Classify each suspected issue by the defense or request property that fails:

- **No CSRF defense:** a cross-origin link, image, top-level navigation, or form causes the authenticated state change. 
- **Token validation weakness:** token omitted, blank, invalid, method-dependent, only checked when present, reusable across sessions, tied to a non-session cookie, or duplicated in a cookie. 
- **SameSite bypass or misconfiguration:** state-changing GET under Lax, missing SameSite, newly issued cookie grace window, sibling-domain same-site abuse, or on-site gadget. 
- **Origin/Referer weakness:** validation skipped when header is absent, naive string parsing, weak starts-with/contains checks, or unsafe handling of unusual/null origins. 
- **Content-type or parser confusion:** JSON-like actions accepted through `text/plain`, `application/x-www-form-urlencoded`, `multipart/form-data`, duplicate keys, or array-style parameters. 
- **Method override / unsafe GET:** `_method`, `X-HTTP-Method-Override`, route tunneling, or framework behavior turns a simple request into a mutating server-side action. 
- **Modern API surfaces:** REST actions, GraphQL mutations or persisted queries, WebSocket handshakes relying on cookies, OAuth/OIDC connect/disconnect/logout, and admin/back-office workflows. 

## Attack Surface Mapping

Prioritize endpoints that change user, financial, security, or authorization state:

- Account profile fields, email, password, username, avatar, notification settings, and account deletion. 
- MFA enable/disable, backup codes, recovery email/phone, session logout, OAuth/OIDC link/unlink, and SSO flows. 
- Role changes, invitations, staff/admin actions, impersonation, access-control changes, and tenant/project membership. 
- Payments, subscriptions, transfers, orders, bids, billing addresses, shipping addresses, and saved payment preferences. 
- API keys, personal access tokens, SSH keys, webhooks, integrations, and key rotation. 
- File upload/delete, content publishing, messages, social actions, and integration-side effects. 
- Login CSRF, logout chains, stored CSRF through user-generated HTML, and flows where HTML injection can persist a request trigger. 
- GraphQL mutations, persisted queries via GET, WebSocket handshakes, and endpoints reachable from intranet/admin browsers. 

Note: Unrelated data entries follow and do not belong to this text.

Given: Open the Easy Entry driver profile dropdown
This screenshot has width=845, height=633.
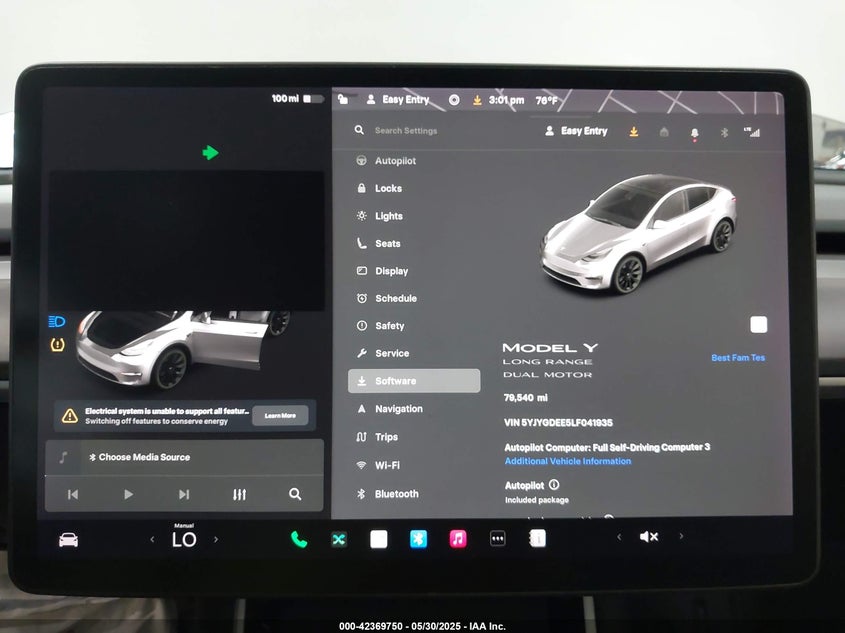Looking at the screenshot, I should [x=576, y=131].
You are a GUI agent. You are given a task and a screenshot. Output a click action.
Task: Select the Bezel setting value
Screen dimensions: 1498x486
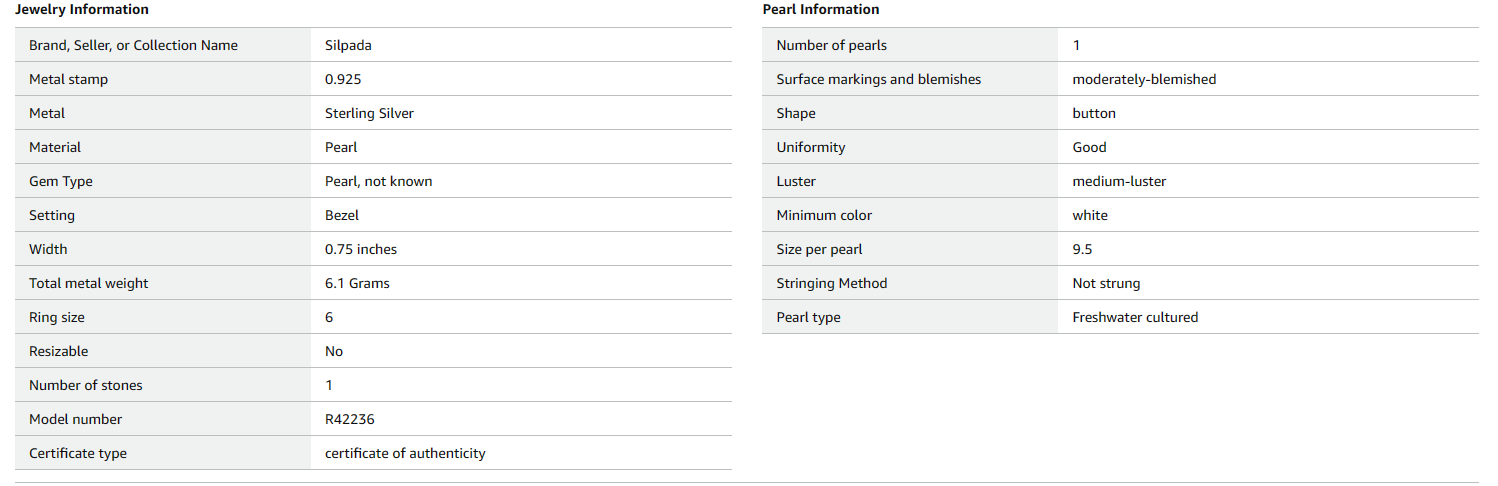[x=342, y=215]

For every candidate, record method, URL, parameters, body format, content type, cookies, custom headers, token fields, Origin/Referer handling, redirects, and visible state changes. 

# Methodology

## Step 1: Establish Scope, Safety, and Test Accounts

**Objective:** avoid harmful impact while preserving evidence quality.

- Confirm the target, accounts, roles, and actions are authorized for testing. 
- Use at least two test accounts when possible: one victim account and one separate account for token/session comparison. 
- Select reversible, benign state changes such as display name, test avatar, notification flag, or a lab-only setting. Avoid destructive operations unless explicitly authorized and safely restorable. 
- Capture the initial state with screenshots, API reads, or UI observations before testing. 

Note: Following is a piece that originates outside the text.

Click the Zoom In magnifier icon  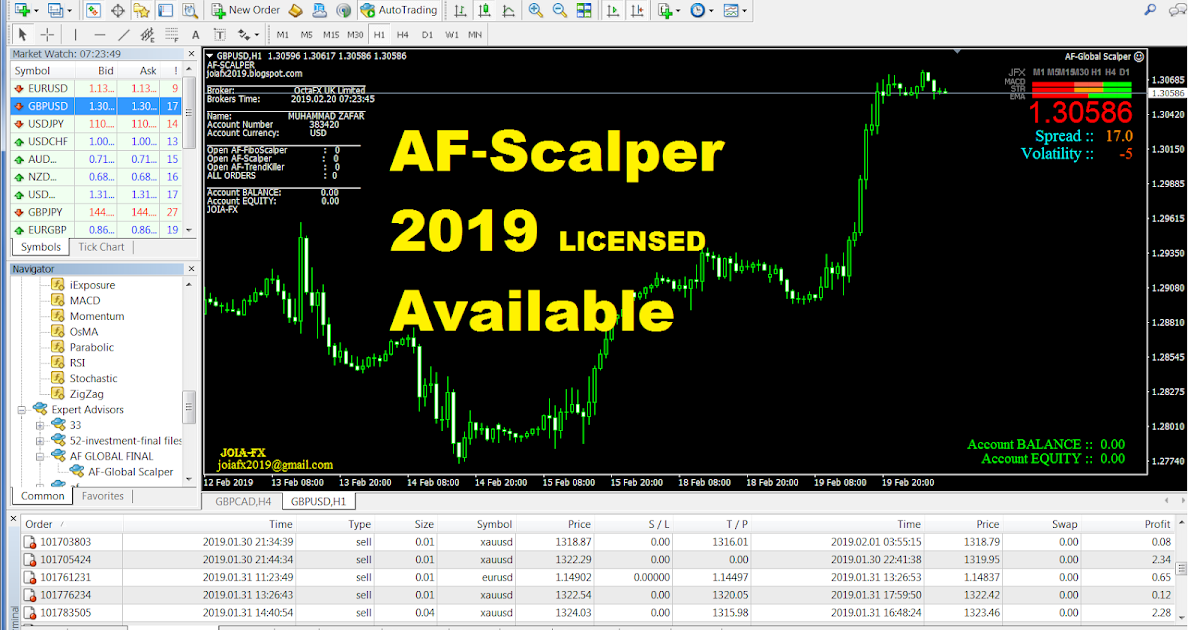tap(536, 10)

## Step 2: Inventory State-Changing Requests

**Objective:** build a map of endpoints that may be CSRF-relevant.

- Browse the application as the victim account and use Burp, browser devtools, or Playwright network logs to record all requests while changing settings and using high-value workflows. 
- Include hidden/admin/back-office areas, REST endpoints, GraphQL operations, file actions, WebSocket handshakes, OAuth flows, logout, login, and invitation/role-management paths. 
- Flag any state-changing GET request immediately because it may work through a link, image, redirect, or top-level navigation. 
- Note each request's method, parameters, body type, content type, cookies, anti-CSRF token, custom headers, and visible state effect. 

## Step 3: Check CSRF Preconditions

**Objective:** determine whether CSRF is technically plausible.

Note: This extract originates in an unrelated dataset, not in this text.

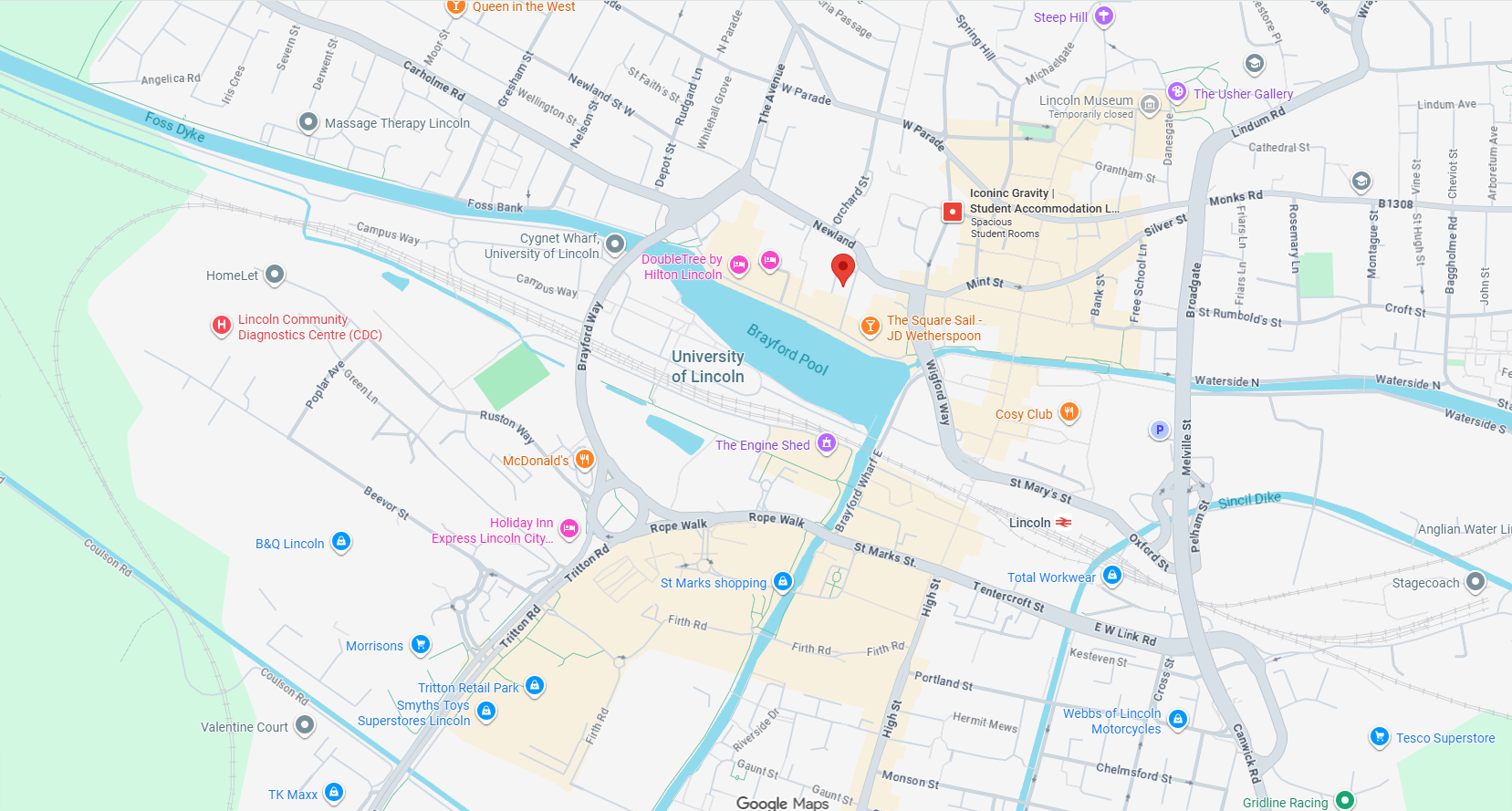Viewport: 1512px width, 811px height.
Task: Open the Stagecoach place marker
Action: tap(1476, 581)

- Confirm the request succeeds when authenticated and fails or has no effect when unauthenticated. 
- Identify whether authentication is browser-managed: session cookies, HTTP Basic/Digest/Negotiate, client certificates, or mixed cookie/bearer flows. 
- If the action only works with an `Authorization` header added by same-origin JavaScript and no browser-sent cookies or HTTP auth, classic CSRF is unlikely unless CORS, XSS, or another issue lets an attacker set the required header. 
- Identify attacker-unknown values: CSRF token, nonce, current password, re-auth challenge, one-time code, or required custom header. If a simple cross-site request cannot supply them, the endpoint may be protected. 

## Step 4: Baseline the Legitimate Request and Defenses

**Objective:** understand exactly what the server validates.

- Capture a clean legitimate request and response for the state change. 
- Locate CSRF tokens in hidden form fields, JSON bodies, headers, meta tags, cookies, or framework-specific parameters. 
- Inspect session cookies for `SameSite=Strict`, `Lax`, `None`, no attribute, `Secure`, and `HttpOnly`. Missing SameSite may receive browser-specific Lax-by-default behavior. 
- Note whether the request includes Origin or Referer and whether the server appears to enforce them. 
- Record any custom headers such as `X-CSRF-Token`, `X-Requested-With`, or API-specific headers; custom headers usually require CORS preflight for cross-site JavaScript, but forms cannot set them. 

## Step 5: Build a Basic Browser-Based CSRF PoC

**Objective:** prove whether a different origin can trigger the action.

- For GET actions, try a top-level link/navigation first, then image-style loading only if the endpoint does not require top-level navigation. 
- For POST form actions, create an HTML form with hidden fields and `application/x-www-form-urlencoded` or `multipart/form-data`, then auto-submit it from another origin. 
- Use Burp Suite's generated CSRF PoC as a starting point, but remove any cookies from the HTML; the victim browser must attach cookies naturally. 
- Open the PoC in a browser already authenticated as the victim and verify the network request, cookie attachment, and resulting state change. 
- Repeat the PoC from a logged-out browser or different unauthenticated context to confirm that the action depends on victim credentials. 

## Step 6: Test CSRF Token Validation Weaknesses

**Objective:** determine whether token-based defenses are actually enforced.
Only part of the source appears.